The new year could mark a major milestone toward hundreds of thousands of Floridians regaining the right to vote. The Florida Supreme Court in March will hear arguments on a proposed constitutional amendment that would allow felons — except murderers and sex offenders — to have their voting rights restored after they complete prison and probation. Just over 6 million felons in the United States are unable to vote, according to The Sentencing Project, a prison reform group. About 1.7 million of them live in Florida, which amounts to more than 10 percent of the state’s voting population.
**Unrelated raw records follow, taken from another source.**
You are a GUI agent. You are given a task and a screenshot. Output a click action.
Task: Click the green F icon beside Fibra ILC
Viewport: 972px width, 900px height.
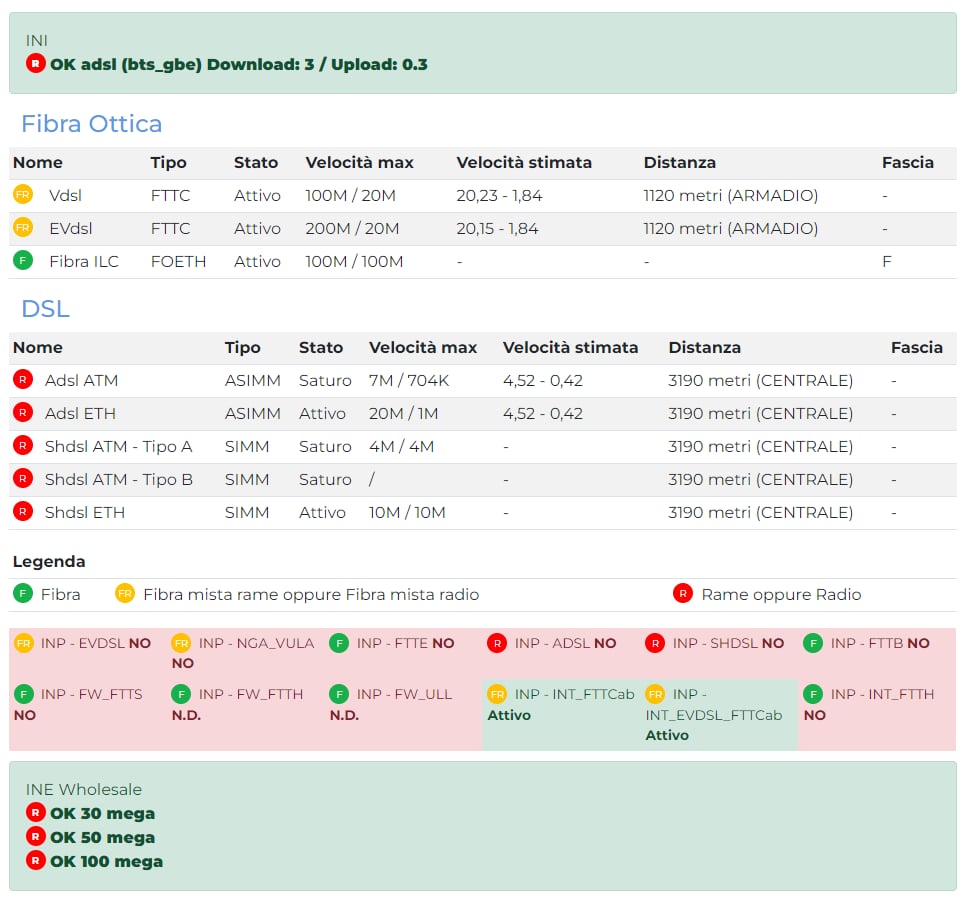click(23, 261)
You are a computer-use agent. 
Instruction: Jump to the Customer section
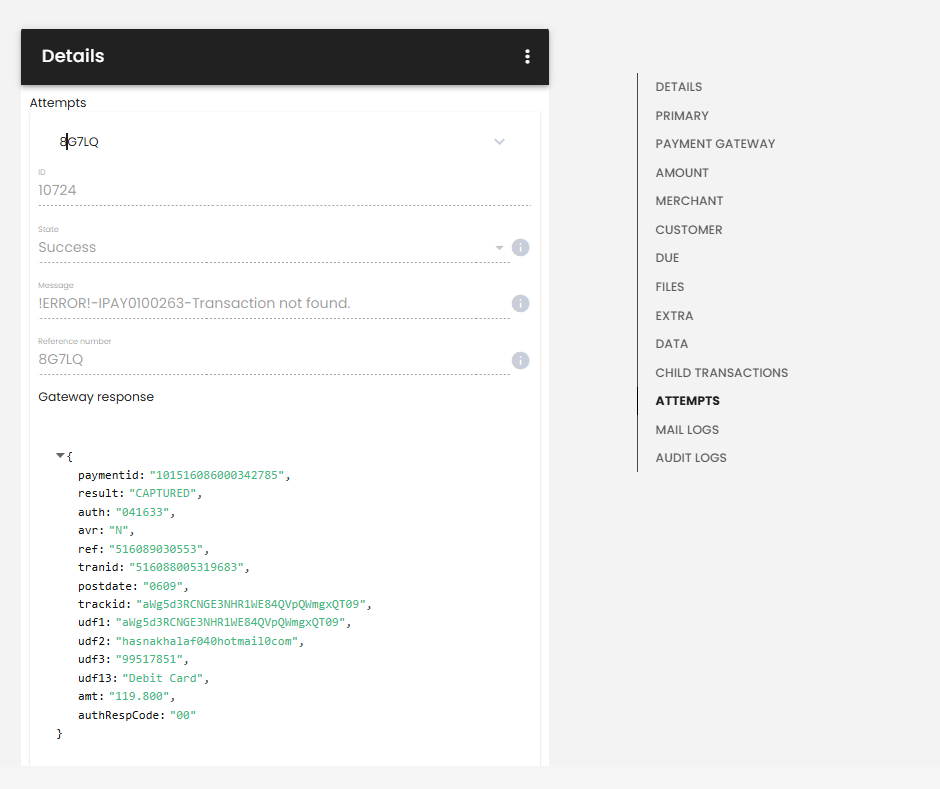688,230
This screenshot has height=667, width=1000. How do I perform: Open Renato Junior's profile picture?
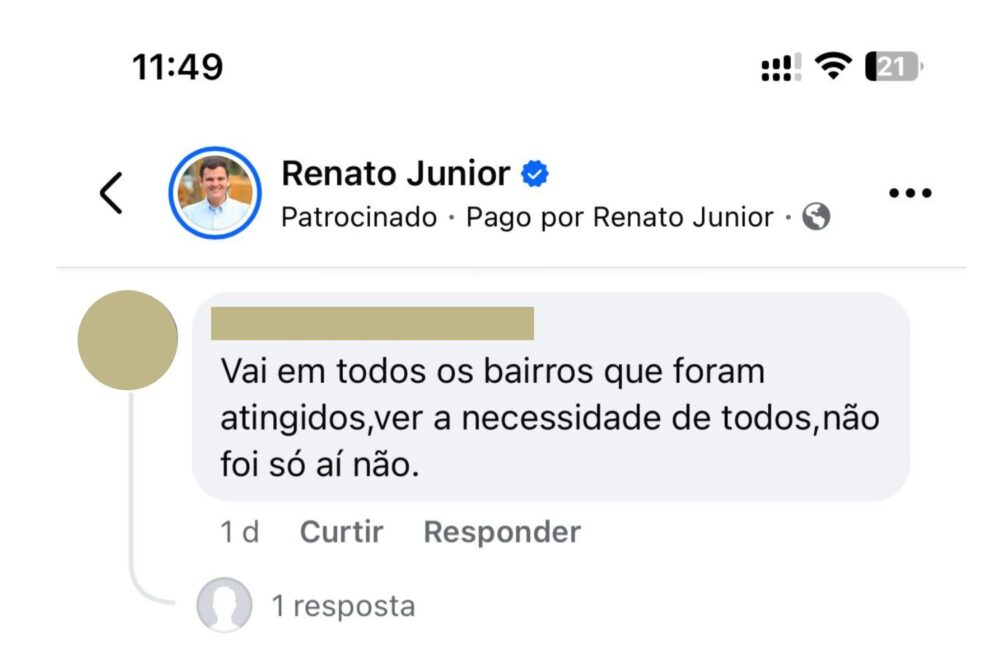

Florida is one of just three states that takes away voting rights for life, and the state’s population is far larger than the other two, Mississippi and Kentucky. Most states restore voting rights after felons have served their sentences, including parole and probation. Vermont and Maine even allow absentee voting from prison.
A political action committee, Floridians for a Fair Democracy, is pushing for the change and gathered the needed signatures required for a Supreme Court review. If approved, and the group can gather another 600,000 signatures, the proposed amendment could be before voters in the 2018 election.
“Each year about 170,000 people in Florida are convicted of felony offenses, but slightly less than 25 percent are sent to prison,” said Desmond Meade, president of the Florida Rights Restoration Coalition. “So the overwhelming majority of people we’re talking about are people who haven’t spent one day in prison. They’re out in the community trying to regain their lives. They’re our family, our friends, our congregations.”